Nozz The filmmakers went to the trouble of shooting much of this movie in Poland, and maybe they benefited from something invisible in the atmosphere but there is rather little happening outdoors in the movie and I couldn't have told whether it was shot in Poland or in Poughkeepsie. Because so much of the film occurs in the small space of a peasant's hut, you could mistake it for a stage play with a few cinematic scenes tacked on. And the screenwriter, Motti Lerner, does in fact write mostly for the stage. It could be that audiences were surprised by the relative weight of the indoor part of the story, where everything depends on the interaction of the actors and their movement in a space no bigger than a stage; and by the relative weight of the interplay between the characters living in fear of the Nazis, as opposed to actual encounters with the Nazis themselves. But if you accept that the emphasis lies where it does, then you'll certainly be glad that for once Uri Barbash directed a script by an independently successful playwright rather than by his brother Benny (no offense intended). The actors do a great job of selling the story, and the script does a great job of showing a human dilemma of conflicting priorities with life and death at stake.
bReezeydoesit This film is a true tear jerker. The pain this family must have felt is unimaginable. As a father I couldn't begin to imagine the pain of losing both of your young children. When the youngest daughter was murdered I felt a knot in my throat. When the second daughter died I couldn't help but have a tear fall down my cheek. This family was torn apart in nearly every was possible. Such little babies ruthlessly slaughtered, what a sad part of human history. How the parents kept going after the first child was killed I can not fathom. Losing a little one to such horrific circumstances, right before your eyes and not being able to do anything about it, not even hold your child is too much to bear. I don't think I would have been able to hold back my emotions or revenge. I am fairly sure I would have died trying to get some street justice.
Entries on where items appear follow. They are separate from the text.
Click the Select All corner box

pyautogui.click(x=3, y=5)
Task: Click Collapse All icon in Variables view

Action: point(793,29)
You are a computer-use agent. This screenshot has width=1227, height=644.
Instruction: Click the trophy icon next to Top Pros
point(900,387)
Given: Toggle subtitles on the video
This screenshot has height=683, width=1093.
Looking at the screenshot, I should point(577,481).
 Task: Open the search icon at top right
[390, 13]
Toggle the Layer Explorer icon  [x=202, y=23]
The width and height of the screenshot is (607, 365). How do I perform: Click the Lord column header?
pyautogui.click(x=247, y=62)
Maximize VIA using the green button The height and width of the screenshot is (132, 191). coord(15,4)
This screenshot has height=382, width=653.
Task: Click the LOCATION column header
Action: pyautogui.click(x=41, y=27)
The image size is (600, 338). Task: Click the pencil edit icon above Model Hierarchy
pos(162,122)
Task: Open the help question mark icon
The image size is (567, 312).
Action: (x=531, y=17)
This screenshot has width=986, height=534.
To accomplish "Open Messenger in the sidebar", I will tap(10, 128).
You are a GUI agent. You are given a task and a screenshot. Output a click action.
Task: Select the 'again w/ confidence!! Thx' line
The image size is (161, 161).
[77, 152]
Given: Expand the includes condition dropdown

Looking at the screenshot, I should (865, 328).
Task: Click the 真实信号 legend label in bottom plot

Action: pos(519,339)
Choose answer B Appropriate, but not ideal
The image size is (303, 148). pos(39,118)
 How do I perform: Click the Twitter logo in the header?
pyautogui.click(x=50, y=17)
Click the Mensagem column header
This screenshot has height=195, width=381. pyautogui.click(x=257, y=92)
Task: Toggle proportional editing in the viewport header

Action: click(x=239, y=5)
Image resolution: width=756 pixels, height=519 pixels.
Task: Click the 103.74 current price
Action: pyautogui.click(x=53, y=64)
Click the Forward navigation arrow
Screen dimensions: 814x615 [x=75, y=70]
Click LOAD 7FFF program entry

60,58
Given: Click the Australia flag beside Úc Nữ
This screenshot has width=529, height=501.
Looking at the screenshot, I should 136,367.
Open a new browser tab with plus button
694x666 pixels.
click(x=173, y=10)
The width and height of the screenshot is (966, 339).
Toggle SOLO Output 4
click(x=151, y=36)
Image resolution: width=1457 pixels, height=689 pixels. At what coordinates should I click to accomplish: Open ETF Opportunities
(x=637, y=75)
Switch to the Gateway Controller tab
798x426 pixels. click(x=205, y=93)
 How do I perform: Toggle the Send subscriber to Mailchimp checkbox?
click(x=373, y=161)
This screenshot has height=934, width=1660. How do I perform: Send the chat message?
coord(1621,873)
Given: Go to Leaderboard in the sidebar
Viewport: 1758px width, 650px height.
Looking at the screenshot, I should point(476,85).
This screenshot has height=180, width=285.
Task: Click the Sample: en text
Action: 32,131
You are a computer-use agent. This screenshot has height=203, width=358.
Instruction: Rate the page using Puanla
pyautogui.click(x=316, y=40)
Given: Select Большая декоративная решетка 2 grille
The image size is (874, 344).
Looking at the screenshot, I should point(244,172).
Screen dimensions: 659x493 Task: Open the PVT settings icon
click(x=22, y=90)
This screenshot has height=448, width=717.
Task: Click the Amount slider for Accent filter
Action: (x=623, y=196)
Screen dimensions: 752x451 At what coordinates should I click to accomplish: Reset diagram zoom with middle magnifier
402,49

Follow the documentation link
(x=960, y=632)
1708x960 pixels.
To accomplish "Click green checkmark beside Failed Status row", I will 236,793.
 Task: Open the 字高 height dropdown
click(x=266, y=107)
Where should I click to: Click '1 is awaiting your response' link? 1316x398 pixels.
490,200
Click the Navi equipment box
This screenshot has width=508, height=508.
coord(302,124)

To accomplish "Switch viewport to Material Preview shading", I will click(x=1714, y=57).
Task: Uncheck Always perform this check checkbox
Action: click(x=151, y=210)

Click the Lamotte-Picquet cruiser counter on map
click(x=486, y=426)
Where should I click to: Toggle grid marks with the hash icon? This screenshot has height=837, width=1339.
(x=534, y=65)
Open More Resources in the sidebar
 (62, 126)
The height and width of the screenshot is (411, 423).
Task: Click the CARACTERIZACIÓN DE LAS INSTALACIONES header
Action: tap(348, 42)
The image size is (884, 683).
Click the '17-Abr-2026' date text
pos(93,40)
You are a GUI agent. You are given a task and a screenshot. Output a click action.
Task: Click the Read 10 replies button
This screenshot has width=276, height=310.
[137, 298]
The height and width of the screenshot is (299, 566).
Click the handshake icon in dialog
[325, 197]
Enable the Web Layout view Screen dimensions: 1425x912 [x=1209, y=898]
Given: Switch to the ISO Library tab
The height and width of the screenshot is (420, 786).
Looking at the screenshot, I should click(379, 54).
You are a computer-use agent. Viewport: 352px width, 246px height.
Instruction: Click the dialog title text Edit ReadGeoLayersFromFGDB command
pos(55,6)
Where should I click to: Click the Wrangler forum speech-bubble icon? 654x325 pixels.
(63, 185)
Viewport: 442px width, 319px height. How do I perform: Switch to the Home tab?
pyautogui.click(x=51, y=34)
gudrunh-794-69037 Renowned composer and musician returns to Poland with her daughter for the opening of a concert hall dedicated in her honour. She in turn seeks out a country farmhouse and its owner, but is left in no doubt that she is not welcome there.Another movie told in flash-back, this follows the plight of Jewish surgeon Artur Planck, his wife Clara and their family as they seek to escape persecution in occupied Poland. Based on the life of composer Ida Fink, it paints a very bleak picture indeed, and a very complex one, emotionally.Rural Emilia is forlornly awaiting her husband's return from the front and she takes the family in, giving them shelter in her loft.Now here it begins to get a bit tricky. Emilia has long held a torch for Artur (she confesses to him that she had once visited his surgery for an examination while not actually being ill), and his presence here could be a mutually beneficial one, despite the danger in which it places her. His wife upstairs though is an inconvenience. On the pretext that Clara's "Jewish appearance" would be a liability if she were to be anywhere but up in the loft, and that Artur could pass as a local (a visiting brother?) she encourages him to do the necessary work around the farm and thus be in a position to spend more time with her. And he does, albeit reluctantly, for his wife is after all just upstairs. For her part though she has become resigned to survival, even at the cost of her marriage and so she sanctions this parlous and already tempestuous relationship. Emilia's expectations increase incrementally and she wants this new union to have legitimacy. Wartime yes, but Catholic Poland is still Catholic Poland.The final scenes are harrowing but answer the many questions which had been earlier posed.A very dark, but worthwhile film, though the "classic war movie" label is somewhat misleading. Rather, a movie set in wartime.